Part of Reproductive Media’s larger mission is to provide educational and advocacy materials and support. Current resources we have produced as free booklets include ways to advocate for family-friendly* workplaces, suggestions for creating more inclusive educational settings, and other tools to advocate for legislative change such as ones that would support families for medical leave. (*We recognize an inclusive definition of family and remember that people receive love and support from partners, elders, children, siblings, lovers, pets, friends, and more.)
Reproductive Media stems from our shared investment in discussion and because our individual artistic practices utilize conversation and crowdsourcing as a tactic to research and create projects. Wyckoff’s project, “Please Tell Me a Story About Love,” has traveled around the world asking folks to do just that. The project’s open-ended structure situates the artist as listener, hearing and recording stories about all forms of love. Skillin-Brauchle’s “Data Collection” performances seek to create local data sets by interviewing community members in public places. While disparate in their approaches, these projects act as non-judgemental agents, recorders of contemporary experience. Our projects focus on the ‘local,’ whether that be a site or a community, and both projects collect responses that fuel our individual artwork in other material forms.

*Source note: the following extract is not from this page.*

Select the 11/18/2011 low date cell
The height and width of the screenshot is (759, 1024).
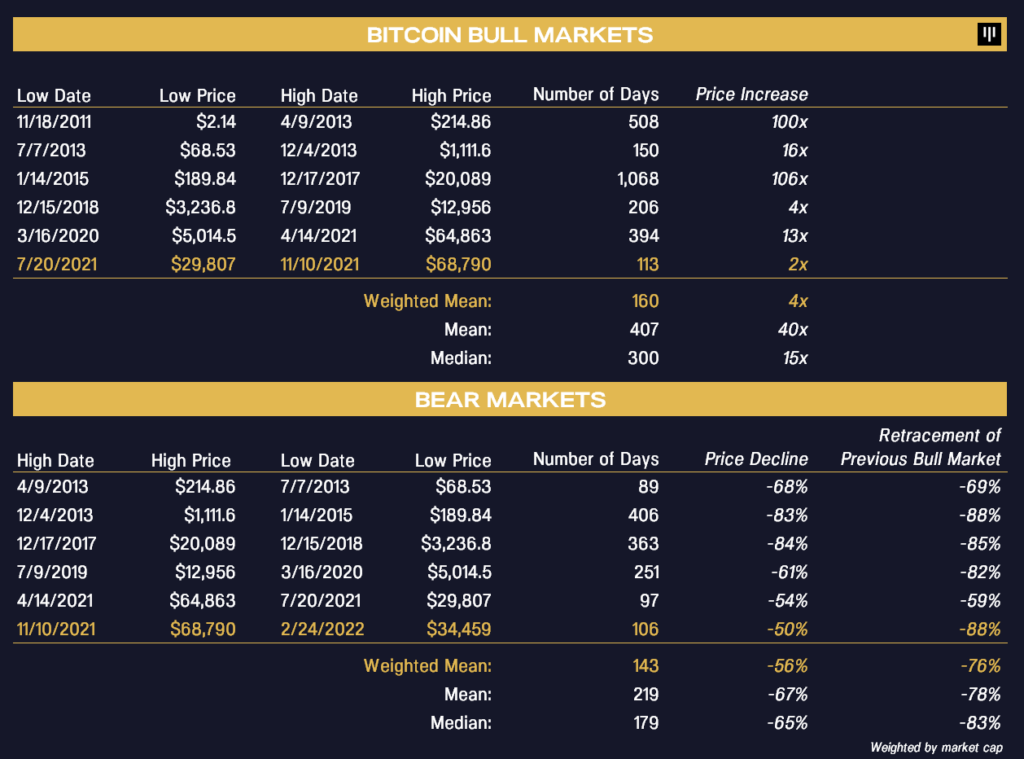pyautogui.click(x=54, y=122)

We believe that critical discussions require space. Reproductive Media creates such a space, one that is a public yet private forum, to talk about all things family, sex, gender, and reproduction: the choice to parent or not; the experiences of non-binary lives; governmental policy that is restrictive and policy that is protective; the challenges and rewards of parenting; experiences of becoming a parent through adoption, foster care, birth, or other paths; LBGQTIA+ rights; infertility and the emotional, physical and financial implications; miscarriage and fetal loss; birth control; abortion; models of prenatal care and giving birth (medical model and midwifery model); reproductive rights; reproductive privilege based on identity and socio-economics; sex; babies; gender; consent.